Die dem angegriffenen Urteil zugrunde liegende Klage ist zulässig und begründet. Der Klägerin steht ein Anspruch zu, im Wege des Schadensersatzes so gestellt zu werden, als wäre sie im Februar 2008 zur Polizeioberkommissarin befördert worden. Der dem entgegenstehende Bescheid des Landrates als Kreispolizeibehörde X. (Landrat) vom 19. Februar 2009 ist rechtswidrig und verletzt die Klägerin in ihren Rechten (§ 113 Abs. 5 Satz 1 VwGO).

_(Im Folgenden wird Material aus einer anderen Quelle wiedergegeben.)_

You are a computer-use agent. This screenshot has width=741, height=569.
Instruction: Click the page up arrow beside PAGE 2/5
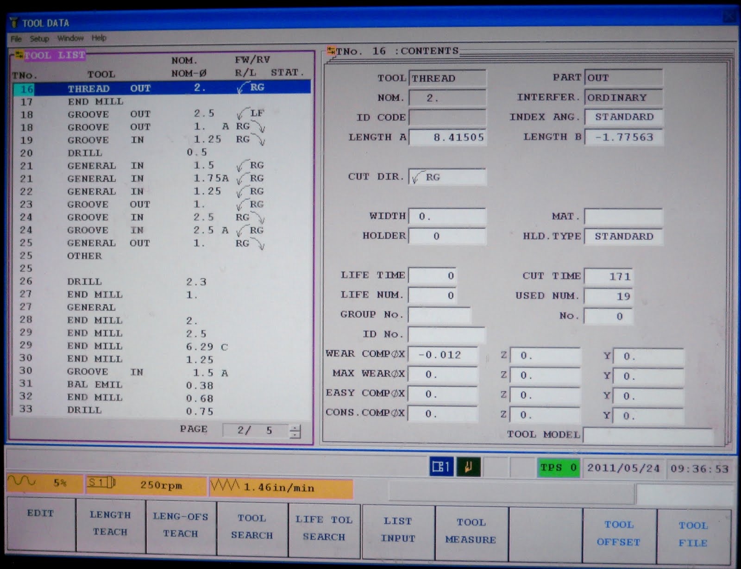(295, 427)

Ein Beamter kann von seinem Dienstherrn Ersatz des ihm infolge einer verspäteten oder unterbliebenen Beförderung entstandenen Schadens verlangen, wenn der Dienstherr bei der Vergabe eines Beförderungsamtes den aus Art. 33 Abs. 2 GG bzw. § 20 Abs. 6 LBG NRW, § 9 BeamtStG folgenden Anspruch des übergangenen Beamten auf ermessens- und beurteilungsfehlerfreie Entscheidung über seine Bewerbung schuldhaft verletzt hat, dem Beamten das Amt ohne diesen Rechtsverstoß voraussichtlich übertragen worden wäre und er es nicht schuldhaft unterlassen hat, den Schaden durch Gebrauch eines Rechtsmittels abzuwenden.

Diese Voraussetzungen liegen vor.

Der Landrat hat bei der Vergabe der ihm für Februar und März 2008 zugewiesenen Beförderungsstellen der Besoldungsgruppe A 10 BBesO den Anspruch der Klägerin auf leistungsgerechte Einbeziehung in die Bewerberauswahl verletzt.

Der Dienstherr hat bei seiner Entscheidung über die Vergabe von Beförderungsstellen das in Art. 33 Abs. 2 GG bzw. § 20 Abs. 6 LBG NRW, § 9 BeamtStG verankerte Prinzip der Bestenauslese zu beachten und Eignung, Befähigung und fachliche Leistung der Bewerber zu bewerten und zu vergleichen. Allein diese Kriterien geben Aufschluss darüber, in welchem Maße der Beamte den Anforderungen seines Amtes genügt und sich in einem höheren Amt voraussichtlich bewähren wird. Anderen Kriterien darf nur Bedeutung beigemessen werden, wenn sich aus dem Vergleich anhand leistungsbezogener Kriterien kein Vorsprung eines Bewerbers ergibt.

Gemessen hieran erweist sich das hier (allein) streitgegenständliche Stellenbesetzungsverfahren des Landrates, in dem über die ursprünglich beabsichtigte Stellenbesetzung im Februar bzw. März 2008 entschieden worden ist, als rechtswidrig.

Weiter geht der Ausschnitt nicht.